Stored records
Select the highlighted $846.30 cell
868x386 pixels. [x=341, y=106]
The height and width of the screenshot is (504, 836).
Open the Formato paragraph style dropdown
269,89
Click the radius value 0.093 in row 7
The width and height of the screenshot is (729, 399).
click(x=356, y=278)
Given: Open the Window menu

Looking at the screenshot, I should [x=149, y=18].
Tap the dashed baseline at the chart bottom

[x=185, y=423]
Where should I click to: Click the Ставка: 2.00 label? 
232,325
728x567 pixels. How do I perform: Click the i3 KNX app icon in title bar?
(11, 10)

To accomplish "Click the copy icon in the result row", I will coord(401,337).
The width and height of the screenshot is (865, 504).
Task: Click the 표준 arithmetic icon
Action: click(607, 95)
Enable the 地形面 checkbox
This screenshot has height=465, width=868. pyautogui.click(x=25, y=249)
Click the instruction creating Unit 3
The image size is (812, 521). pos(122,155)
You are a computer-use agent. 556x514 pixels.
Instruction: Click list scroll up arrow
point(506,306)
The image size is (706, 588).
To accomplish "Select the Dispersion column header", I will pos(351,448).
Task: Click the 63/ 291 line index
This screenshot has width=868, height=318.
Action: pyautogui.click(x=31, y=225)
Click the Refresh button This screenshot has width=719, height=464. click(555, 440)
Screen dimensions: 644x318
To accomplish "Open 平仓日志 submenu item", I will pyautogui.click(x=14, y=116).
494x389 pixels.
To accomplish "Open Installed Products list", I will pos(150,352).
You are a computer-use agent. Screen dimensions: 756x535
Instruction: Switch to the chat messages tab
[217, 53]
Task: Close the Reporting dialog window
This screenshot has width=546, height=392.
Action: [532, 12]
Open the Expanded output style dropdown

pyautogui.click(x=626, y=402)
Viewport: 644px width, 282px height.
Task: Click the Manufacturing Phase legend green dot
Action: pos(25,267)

What you need to do:
What is needed is a verbatim copy of every line in the records above from the one containing "This screenshot has width=868, height=318." down to the one containing "Task: Close the Reporting dialog window", both included, and nothing more.

Response box:
This screenshot has width=868, height=318.
Action: pyautogui.click(x=31, y=225)
Click the Refresh button This screenshot has width=719, height=464. click(555, 440)
Screen dimensions: 644x318
To accomplish "Open 平仓日志 submenu item", I will pyautogui.click(x=14, y=116).
494x389 pixels.
To accomplish "Open Installed Products list", I will pos(150,352).
You are a computer-use agent. Screen dimensions: 756x535
Instruction: Switch to the chat messages tab
[217, 53]
Task: Close the Reporting dialog window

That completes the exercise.